What is GDPR and should it be of concern to us?

GDPR, or General Data Protection Regulation comes into force on May 25th, when it overrides the Data Protection Act of 1998. It affects every business in the UK.

History: When the Data Protection Act first came into being in 1998 the digital world was a very different place from the one we know today. Designed to protect an individual’s personal data, the Act was developed to control information in a completely different landscape, in which Windows 98 was just taking over from Windows 95 and those of who could access the World Wide Web did so via dial-up internet access, using our modems. Google was only just emerging as a search engine, and flat-screen monitors were still to be invented.

Clearly, any attempt to establish the protection of an individual’s data that was created last century is no longer relevant in the modern digital age, we’ve moved a long way. That’s why GDPR has been created, to bring data security and accountability up to speed with the way we interact with each other digitally these days. The regulations will apply throughout Europe when they come into force and will affect anyone who interacts with the European market, even if they are based elsewhere in the world.

GDPR affects every business and don’t assume that the regulations won’t apply once Brexit comes into force either, as GDPR will still apply. The Government plan to make one or two necessary changes to suit the changing circumstances of the UK, but it’s anticipated that GDPR will become enshrined in British law, so it’s important to keep up-to-date with the necessary requirements.

Complying with GDPR is a complicated process that affects every aspect of running a business, from ensuring that you document absolutely everything related to IT, to instigating training programs for every member of staff. Lack of knowledge about the regulations is no excuse for failure to comply with them, and breaches will cost you dearly, in the form of hefty fines, which could be as high as 4% of your annual turnover. So don’t ignore them.
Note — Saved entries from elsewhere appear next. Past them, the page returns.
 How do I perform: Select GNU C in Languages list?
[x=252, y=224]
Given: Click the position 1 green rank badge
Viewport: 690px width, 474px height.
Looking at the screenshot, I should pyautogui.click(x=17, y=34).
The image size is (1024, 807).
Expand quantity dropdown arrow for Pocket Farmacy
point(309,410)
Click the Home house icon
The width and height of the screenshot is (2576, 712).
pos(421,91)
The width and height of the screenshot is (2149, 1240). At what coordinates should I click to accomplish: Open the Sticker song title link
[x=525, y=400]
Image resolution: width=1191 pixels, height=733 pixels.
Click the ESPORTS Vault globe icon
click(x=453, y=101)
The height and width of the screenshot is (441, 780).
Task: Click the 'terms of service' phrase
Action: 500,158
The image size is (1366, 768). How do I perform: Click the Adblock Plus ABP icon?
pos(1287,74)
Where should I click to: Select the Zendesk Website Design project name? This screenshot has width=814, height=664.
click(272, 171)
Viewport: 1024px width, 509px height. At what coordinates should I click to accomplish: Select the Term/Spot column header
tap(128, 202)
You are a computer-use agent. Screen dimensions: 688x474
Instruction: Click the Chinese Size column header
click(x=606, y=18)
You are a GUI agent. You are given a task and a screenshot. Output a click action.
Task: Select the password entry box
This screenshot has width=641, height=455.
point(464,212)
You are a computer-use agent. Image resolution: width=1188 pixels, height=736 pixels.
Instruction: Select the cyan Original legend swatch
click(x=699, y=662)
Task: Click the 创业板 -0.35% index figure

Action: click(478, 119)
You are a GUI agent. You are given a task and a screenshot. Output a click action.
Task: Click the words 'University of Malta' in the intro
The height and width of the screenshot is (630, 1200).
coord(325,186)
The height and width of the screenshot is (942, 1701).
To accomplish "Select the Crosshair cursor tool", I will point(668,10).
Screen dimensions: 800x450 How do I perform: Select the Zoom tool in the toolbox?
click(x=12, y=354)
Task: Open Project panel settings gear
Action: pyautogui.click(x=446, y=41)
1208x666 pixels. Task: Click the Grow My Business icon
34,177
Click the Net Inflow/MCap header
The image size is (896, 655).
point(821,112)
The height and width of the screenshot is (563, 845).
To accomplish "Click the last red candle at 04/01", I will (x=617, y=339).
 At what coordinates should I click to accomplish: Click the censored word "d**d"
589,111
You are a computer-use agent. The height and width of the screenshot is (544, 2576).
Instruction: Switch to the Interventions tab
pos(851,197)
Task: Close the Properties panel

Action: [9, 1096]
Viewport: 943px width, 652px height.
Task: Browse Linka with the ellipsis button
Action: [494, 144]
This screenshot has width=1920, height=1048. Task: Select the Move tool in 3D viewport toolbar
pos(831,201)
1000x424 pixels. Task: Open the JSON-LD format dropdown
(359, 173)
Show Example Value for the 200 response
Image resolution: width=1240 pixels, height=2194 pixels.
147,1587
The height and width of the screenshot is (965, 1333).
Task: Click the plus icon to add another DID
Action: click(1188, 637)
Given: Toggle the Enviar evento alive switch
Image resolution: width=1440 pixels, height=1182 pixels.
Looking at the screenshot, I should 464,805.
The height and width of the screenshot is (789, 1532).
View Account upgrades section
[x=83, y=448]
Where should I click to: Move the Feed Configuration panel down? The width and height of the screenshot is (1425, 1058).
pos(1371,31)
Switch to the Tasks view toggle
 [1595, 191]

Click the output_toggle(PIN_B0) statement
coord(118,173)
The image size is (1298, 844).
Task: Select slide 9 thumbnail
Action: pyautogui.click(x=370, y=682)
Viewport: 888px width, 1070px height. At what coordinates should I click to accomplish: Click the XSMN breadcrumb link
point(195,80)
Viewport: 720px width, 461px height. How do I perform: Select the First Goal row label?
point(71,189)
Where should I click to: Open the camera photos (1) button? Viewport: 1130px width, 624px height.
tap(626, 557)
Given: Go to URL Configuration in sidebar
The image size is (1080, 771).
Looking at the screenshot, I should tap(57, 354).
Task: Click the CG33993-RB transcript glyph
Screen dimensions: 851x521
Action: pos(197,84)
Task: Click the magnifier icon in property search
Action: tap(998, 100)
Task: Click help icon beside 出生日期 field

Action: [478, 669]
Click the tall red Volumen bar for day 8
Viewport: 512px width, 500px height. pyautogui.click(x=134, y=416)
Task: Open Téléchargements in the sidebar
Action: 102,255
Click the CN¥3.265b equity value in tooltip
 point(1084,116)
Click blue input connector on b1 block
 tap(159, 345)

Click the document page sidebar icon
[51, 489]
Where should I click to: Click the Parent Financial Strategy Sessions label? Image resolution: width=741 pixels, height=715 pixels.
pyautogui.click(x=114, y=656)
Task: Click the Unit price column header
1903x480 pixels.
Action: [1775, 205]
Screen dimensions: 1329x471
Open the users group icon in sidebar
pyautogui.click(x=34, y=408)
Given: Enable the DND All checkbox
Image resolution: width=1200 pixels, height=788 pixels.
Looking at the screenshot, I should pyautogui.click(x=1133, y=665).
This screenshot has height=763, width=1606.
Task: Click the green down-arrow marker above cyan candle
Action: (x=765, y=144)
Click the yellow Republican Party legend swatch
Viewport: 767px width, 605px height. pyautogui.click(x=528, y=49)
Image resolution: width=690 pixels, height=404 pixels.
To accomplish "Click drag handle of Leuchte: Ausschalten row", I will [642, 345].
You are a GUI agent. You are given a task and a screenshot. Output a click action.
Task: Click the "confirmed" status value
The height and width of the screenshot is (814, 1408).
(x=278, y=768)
The regulations are extremely complex, so it’s worth arranging an overview of your systems and processes as well as where you save any data. Hire a professional who has extensive training in the new laws – that’s what we’ve done here at Brookstone, as we want to make sure that we’re on the right side of the law. Yes, it costs money, but any breaches in your data could end up costing you considerably more, so we think it’s a price well worth paying.